If you have this problem or you know someone that does, I'll show you how to figure it out and fix it. First I'll tell you what causes the dimming. It is the neutral conductor. We have all been told that the neutral carry's the unbalanced load. The other reason that there is a neutral is that you are splitting a voltage. 120/240, 120/208, 277/480, 347/600 volts. If you are using only a single phase transformer, you would ground one end of the transformer and there won't be an unbalanced load to be concerned about. All dwellings built today require a neutral with the service conductors. With this in mind, unbalanced loads will occur.

If you have a 10 amp load on the top 120-V, single phase, 2-wire system, there won't be any variations. The bottom picture shows 120/240-V, single-phase, 3-wire system. This has a neutral conductor to carry the unbalanced load. Now let's put a 10 amp load on each half of this transformer. With the loads balanced, the neutral has 0 amps on it. The load crosses the top and bottom of the transformer (tip to tip) which will be 240-V. Let's change 1/2 to 5 amps and leave the other 1/2 at 10 amps. The neutral will now carry the 5 amp difference so the load between (tip to tip) will be balanced. Now let's cut or remove the neutral. 5 amps on one half and 10 amps on the other half will force the loads to balance in series with each other. All equipment would be forced to change voltage in series. You can see it with your lights because they dim or get brighter.
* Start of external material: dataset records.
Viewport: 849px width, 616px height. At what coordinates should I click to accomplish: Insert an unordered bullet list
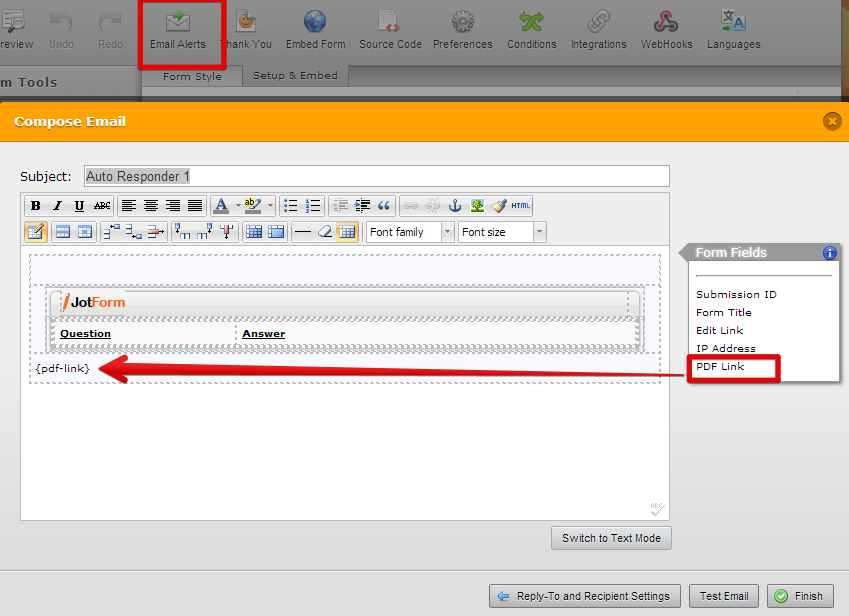coord(291,206)
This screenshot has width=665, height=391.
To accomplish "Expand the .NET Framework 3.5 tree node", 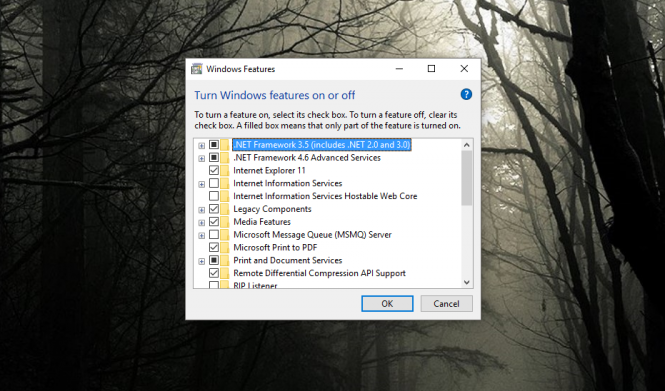I will coord(201,145).
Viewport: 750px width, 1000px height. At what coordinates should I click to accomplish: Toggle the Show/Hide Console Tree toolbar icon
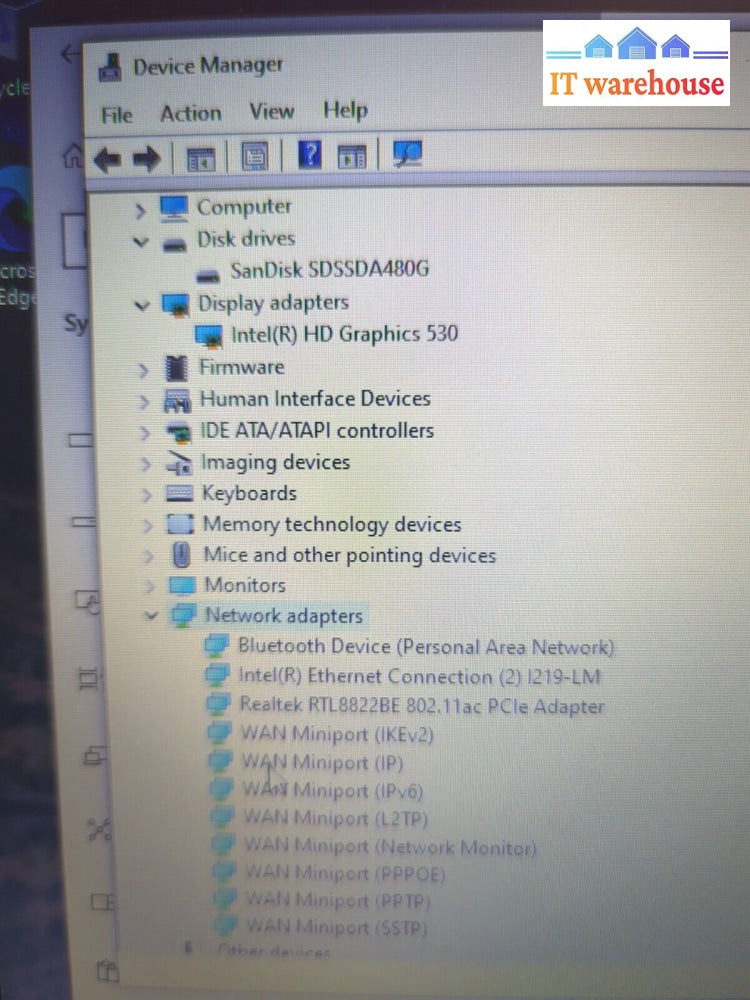click(201, 158)
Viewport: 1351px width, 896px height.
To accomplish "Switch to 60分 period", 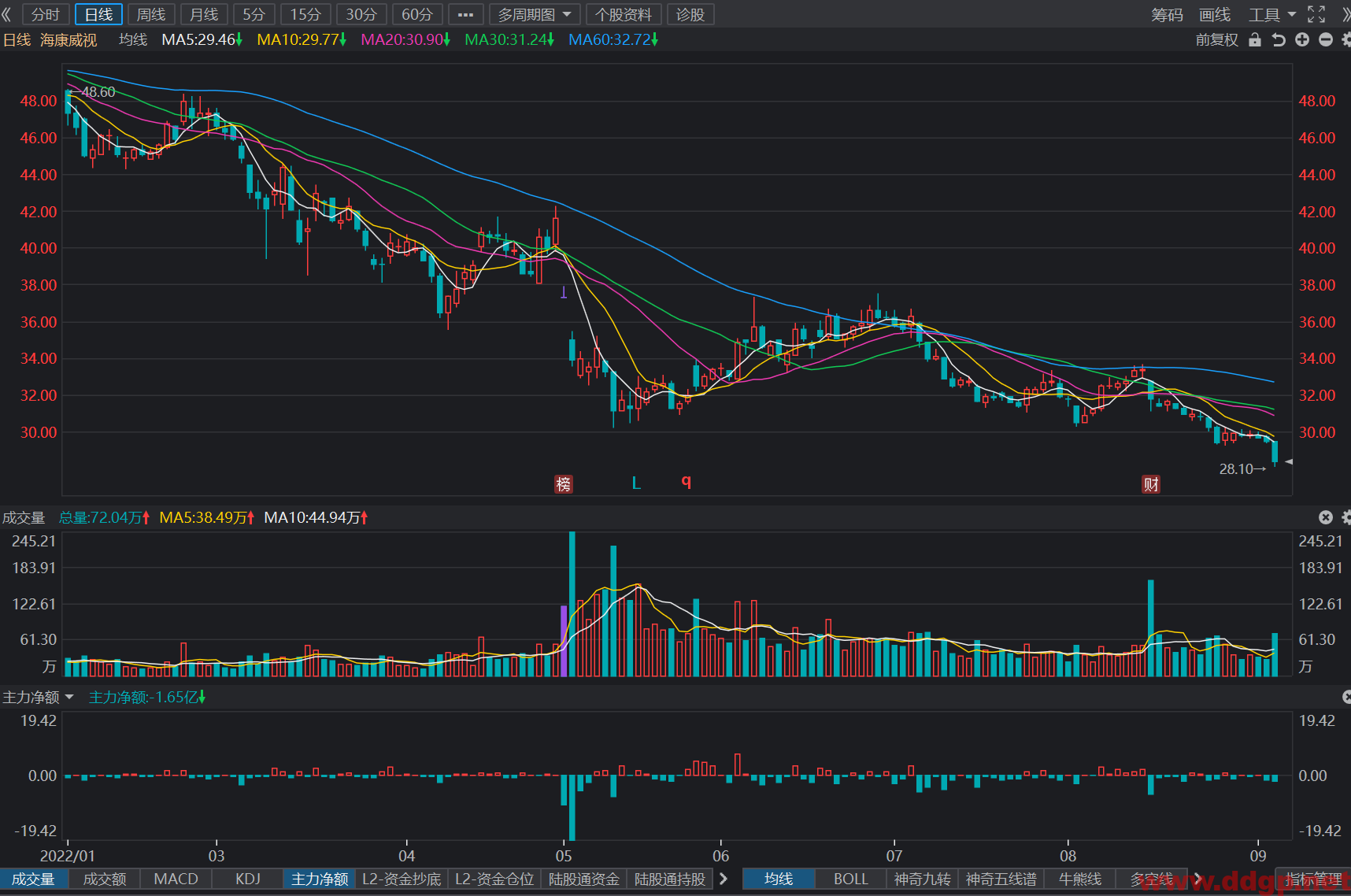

This is the way to find out for sure if you have a neutral problem. If you think you have one, plug in a 120-V variable drill or any portable motor appliance in the kitchen and turn it on. If the lights wave up and down, you have a neutral problem. The first place to troubleshoot is in the panelboard or main. Sometimes the electrical contractor or helpers fail to tighten down the neutral terminal or the grounded conductor in the main. The next location will be from the meter enclosure to the power companies service drop. No one is above mistakes. Open neutrals are more damaging to your equipment than shorts or grounds. There is no overcurrent protection on neutrals. That's why they shall be permanent and continuous.
6. New Arc-faults that trip.
Having trouble with installing new arc-fault in new or existing homes? Well let me help you resolve the problem. First thing to remember is the arc-faults are ground sensitive like the ground fault devices (GFCI). You cannot connect the ground wrong, but you can reverse the hot and neutral. I'm not sure if the manufactures are aware of this connection or the circuitry allows it.
Now for the problem. If you connect a new arc-fault breaker in your panel and it trips as soon as you turn it on, then you do have a ground fault. Somewhere in the circuitry, there is a neutral or ground downstream from the panel. How do you find the problem? First turn off all of the single pole breakers in that panelboard. Second turn on the new arc-fault breaker only. If it trips again, then you may have a faulty breaker or you have created a ground fault in your wiring method. If the circuit turns on, then one at a time, turn on each single pole breaker one at a time until the arc-fault breaker trips. Stop right there and trace out the two circuits where they are in common. Most likely there will be a ground or neutral making contact in the same area or junction box. Look hard and good. Once you have found the contact problem, reset all of the other the breakers. I hope this is breaking news.